[Saved entries]
= = = =

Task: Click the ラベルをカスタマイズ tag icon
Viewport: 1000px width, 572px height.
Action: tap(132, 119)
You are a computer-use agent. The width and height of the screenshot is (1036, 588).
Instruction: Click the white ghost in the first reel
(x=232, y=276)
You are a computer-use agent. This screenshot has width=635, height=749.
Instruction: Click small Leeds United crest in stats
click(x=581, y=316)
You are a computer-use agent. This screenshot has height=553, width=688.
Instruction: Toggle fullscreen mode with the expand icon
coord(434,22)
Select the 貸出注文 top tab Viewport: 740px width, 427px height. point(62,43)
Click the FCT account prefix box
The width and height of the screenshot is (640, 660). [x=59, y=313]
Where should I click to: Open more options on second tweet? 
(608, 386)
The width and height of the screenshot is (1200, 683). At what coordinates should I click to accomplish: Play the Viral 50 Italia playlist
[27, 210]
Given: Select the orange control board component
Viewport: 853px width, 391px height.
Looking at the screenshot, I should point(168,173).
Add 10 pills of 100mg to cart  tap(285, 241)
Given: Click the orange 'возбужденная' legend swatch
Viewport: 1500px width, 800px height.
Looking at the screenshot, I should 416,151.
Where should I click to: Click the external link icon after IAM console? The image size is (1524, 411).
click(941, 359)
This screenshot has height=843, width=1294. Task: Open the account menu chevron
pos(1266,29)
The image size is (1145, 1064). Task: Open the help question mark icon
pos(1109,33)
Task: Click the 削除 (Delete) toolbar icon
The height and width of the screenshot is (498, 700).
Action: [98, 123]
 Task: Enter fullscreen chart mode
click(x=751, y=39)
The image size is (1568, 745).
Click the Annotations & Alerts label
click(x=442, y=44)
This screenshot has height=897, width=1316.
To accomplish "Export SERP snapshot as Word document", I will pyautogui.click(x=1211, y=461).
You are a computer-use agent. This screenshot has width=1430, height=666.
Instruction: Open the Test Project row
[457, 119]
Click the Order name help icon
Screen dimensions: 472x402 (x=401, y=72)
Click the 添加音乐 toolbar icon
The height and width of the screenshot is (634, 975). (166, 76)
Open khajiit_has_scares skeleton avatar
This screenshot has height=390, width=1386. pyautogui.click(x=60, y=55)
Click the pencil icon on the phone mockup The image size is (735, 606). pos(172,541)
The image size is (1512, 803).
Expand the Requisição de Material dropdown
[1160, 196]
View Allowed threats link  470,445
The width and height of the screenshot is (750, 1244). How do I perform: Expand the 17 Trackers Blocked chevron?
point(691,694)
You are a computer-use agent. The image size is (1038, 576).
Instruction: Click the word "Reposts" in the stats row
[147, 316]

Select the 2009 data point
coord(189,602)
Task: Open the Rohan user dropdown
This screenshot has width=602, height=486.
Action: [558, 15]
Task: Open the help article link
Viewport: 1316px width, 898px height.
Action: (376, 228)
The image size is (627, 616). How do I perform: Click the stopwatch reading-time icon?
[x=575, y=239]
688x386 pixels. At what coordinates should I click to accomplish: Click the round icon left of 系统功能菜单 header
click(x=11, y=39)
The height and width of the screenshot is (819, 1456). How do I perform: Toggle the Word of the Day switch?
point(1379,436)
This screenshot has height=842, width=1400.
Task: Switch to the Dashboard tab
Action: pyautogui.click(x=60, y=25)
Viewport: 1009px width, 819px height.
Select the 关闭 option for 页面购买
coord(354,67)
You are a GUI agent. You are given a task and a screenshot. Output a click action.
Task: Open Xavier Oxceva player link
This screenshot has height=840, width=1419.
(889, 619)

= = = =

DIRECTIONS » An exact copy of all the records above is needed.

TASK ANSWER »
Task: Click the ラベルをカスタマイズ tag icon
Viewport: 1000px width, 572px height.
Action: tap(132, 119)
You are a computer-use agent. The width and height of the screenshot is (1036, 588).
Instruction: Click the white ghost in the first reel
(x=232, y=276)
You are a computer-use agent. This screenshot has width=635, height=749.
Instruction: Click small Leeds United crest in stats
click(x=581, y=316)
You are a computer-use agent. This screenshot has height=553, width=688.
Instruction: Toggle fullscreen mode with the expand icon
coord(434,22)
Select the 貸出注文 top tab Viewport: 740px width, 427px height. point(62,43)
Click the FCT account prefix box
The width and height of the screenshot is (640, 660). [x=59, y=313]
Where should I click to: Open more options on second tweet? 
(608, 386)
The width and height of the screenshot is (1200, 683). At what coordinates should I click to accomplish: Play the Viral 50 Italia playlist
[27, 210]
Given: Select the orange control board component
Viewport: 853px width, 391px height.
Looking at the screenshot, I should point(168,173).
Add 10 pills of 100mg to cart  tap(285, 241)
Given: Click the orange 'возбужденная' legend swatch
Viewport: 1500px width, 800px height.
Looking at the screenshot, I should 416,151.
Where should I click to: Click the external link icon after IAM console? The image size is (1524, 411).
click(941, 359)
This screenshot has height=843, width=1294. Task: Open the account menu chevron
pos(1266,29)
The image size is (1145, 1064). Task: Open the help question mark icon
pos(1109,33)
Task: Click the 削除 (Delete) toolbar icon
The height and width of the screenshot is (498, 700).
Action: [98, 123]
 Task: Enter fullscreen chart mode
click(x=751, y=39)
The image size is (1568, 745).
Click the Annotations & Alerts label
click(x=442, y=44)
This screenshot has height=897, width=1316.
To accomplish "Export SERP snapshot as Word document", I will pyautogui.click(x=1211, y=461).
You are a computer-use agent. This screenshot has width=1430, height=666.
Instruction: Open the Test Project row
[457, 119]
Click the Order name help icon
Screen dimensions: 472x402 (x=401, y=72)
Click the 添加音乐 toolbar icon
The height and width of the screenshot is (634, 975). (166, 76)
Open khajiit_has_scares skeleton avatar
This screenshot has height=390, width=1386. pyautogui.click(x=60, y=55)
Click the pencil icon on the phone mockup The image size is (735, 606). pos(172,541)
The image size is (1512, 803).
Expand the Requisição de Material dropdown
[1160, 196]
View Allowed threats link  470,445
The width and height of the screenshot is (750, 1244). How do I perform: Expand the 17 Trackers Blocked chevron?
point(691,694)
You are a computer-use agent. The image size is (1038, 576).
Instruction: Click the word "Reposts" in the stats row
[147, 316]

Select the 2009 data point
coord(189,602)
Task: Open the Rohan user dropdown
This screenshot has width=602, height=486.
Action: [558, 15]
Task: Open the help article link
Viewport: 1316px width, 898px height.
Action: (376, 228)
The image size is (627, 616). How do I perform: Click the stopwatch reading-time icon?
[x=575, y=239]
688x386 pixels. At what coordinates should I click to accomplish: Click the round icon left of 系统功能菜单 header
click(x=11, y=39)
The height and width of the screenshot is (819, 1456). How do I perform: Toggle the Word of the Day switch?
point(1379,436)
This screenshot has height=842, width=1400.
Task: Switch to the Dashboard tab
Action: pyautogui.click(x=60, y=25)
Viewport: 1009px width, 819px height.
Select the 关闭 option for 页面购买
coord(354,67)
You are a GUI agent. You are given a task and a screenshot. Output a click action.
Task: Open Xavier Oxceva player link
This screenshot has height=840, width=1419.
(889, 619)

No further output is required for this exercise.